Ante la consulta por las grandes variantes que ostenta el Pincha este año, manifestó: «Siento que tenemos un muy buen plantel, hay que seguir construyendo lo que queremos ser y hoy fue una gran muestra. Me da tranquilidad que el grupo se ha puesto objetivos, tiene hambre otra vez. Lo que pasó quedó en la historia, quedó en las vitrinas y en las paredes, pero queremos buscar situaciones similares. Tenemos finales por delante y un campeonato muy parejo».

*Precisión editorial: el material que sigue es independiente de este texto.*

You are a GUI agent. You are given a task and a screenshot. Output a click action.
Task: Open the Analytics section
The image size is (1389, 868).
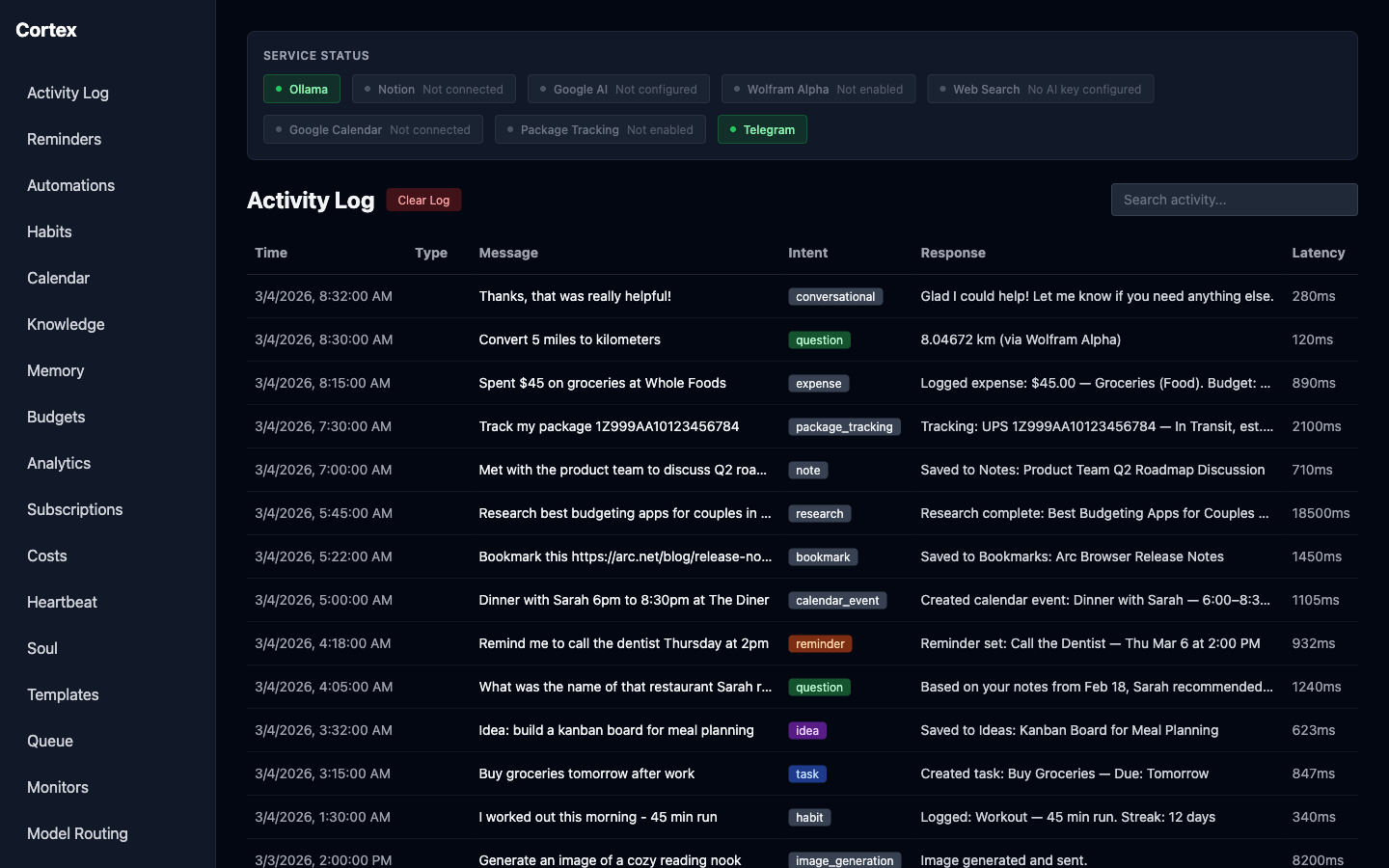58,463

«Esto nos obliga a ganar de local, con la productividad que debemos tener. Cuando nos dejan jugar y no cortan las jugadas, el equipo lo hace de buena manera. Sabemos que tenemos que jugar contra eso», dijo con respecto a los habituales planteos rivales contra Estudiantes.
«Si queremos ser un equipo competitivo y aspirar a cosas importantes, tenemos que entender los momentos y los recambios para adaptarnos a los formatos del fútbol argentino, hay una seguidilla de partidos bravos. De ota forma, se va a dificultar el crecimiento del equipo. Me toca tomar decisiones», concluyó Domínguez.